Пьер рассказал ему вкратце о нехватке места на складах, высоких ценах всех товаров и других затруднениях, с которыми столкнулся французский купец в отсутствии здоровой конкуренции.
— Входит ли имение мегаскира Таллополиса в ваши владения? — спросил Пьер. — Эти слова трудно произносятся и ничего не значат для француза.
— Для грека они звучат прекрасно. Они означают: «Великий властитель Приморского города» — это крошечный городок, сэр Питер — и дают право владения. Раньше мегаскиром был мой отец, потом титул перешел к Оглы вместе с землей. Сейчас он принадлежит Великим Комнинам. Завтра вечером он станет вашим.
— Вы бы хотели получить его обратно?
Сэр Теодор в изумлении поднял брови.
— Ну конечно! Это же…
— Тогда не сносите караван-сарай. Один из кораблей французского министра пришел сегодня с ценным грузом. Я не могу ни найти место для него, ни быстро избавиться от него. Все товары ввезены в империю легально; все пошлины уплачены надлежащим образом. Что мешает принять груз в Талассополисе и разместить его в караван-сарае?
— Ничто не мешает, сэр Питер! Абсолютно не мешает — ни с позиций чести, ни с позиций закона. Это станет прекрасным уроком стервятникам на побережье. Я хорошо знаю их.
— Ваш караван-сарай может вместить грузы с пяти-шести судов. Если дела пойдут так, как вы говорите, что мешает разгружать часть или все корабли моего хозяина в Талассополисе, а не в Трапезунде? Разумеется, товары придется перегружать дважды. Это стоит денег.
До Теодора начали доходить большие перспективы предложения Пьера.

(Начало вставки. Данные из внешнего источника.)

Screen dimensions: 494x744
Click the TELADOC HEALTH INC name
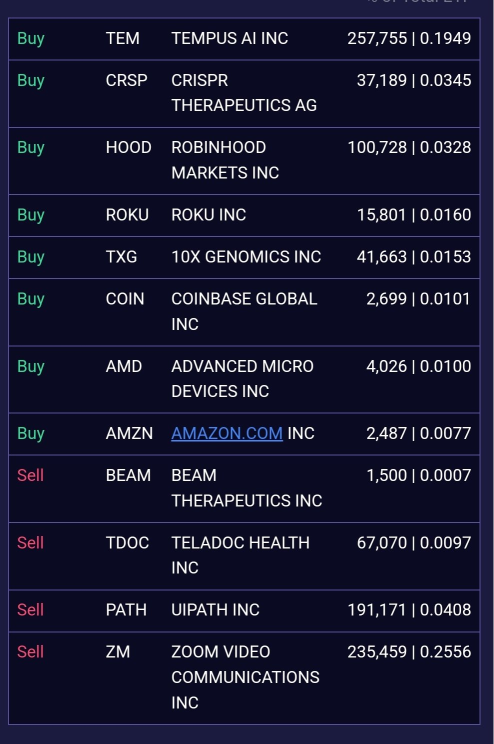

— Вы найдете в вашем маленьком Приморском городке дешевую рабочую силу, сэр Питер. А благодаря безнравственной деятельности Оглы многие так называемые «рыбацкие» суда фактически являются лихтерами, способными перевозить грузы. Для этого их и построили. «Рыбаки» Талассополиса на самом деле портовые грузчики. Они умеют загрузить и разгрузить корабль в темноте. Им достаточно часто приходилось это делать. — Он засмеялся. — Представляю, как они поразятся, что можно работать при свете дня. Вы сделаете ваш поселок контрабандистов честным и процветающим, если пришлете достаточно кораблей, сэр Питер. Замечательная идея! В самом деле, я не стану сносить караван-сарай. И здесь есть множество мулов; они снова будут сытыми, потому что их держали исключительно для перевозки грузов из бухты в караван-сарай. Теперь владельцы будут поддерживать их в хорошей форме.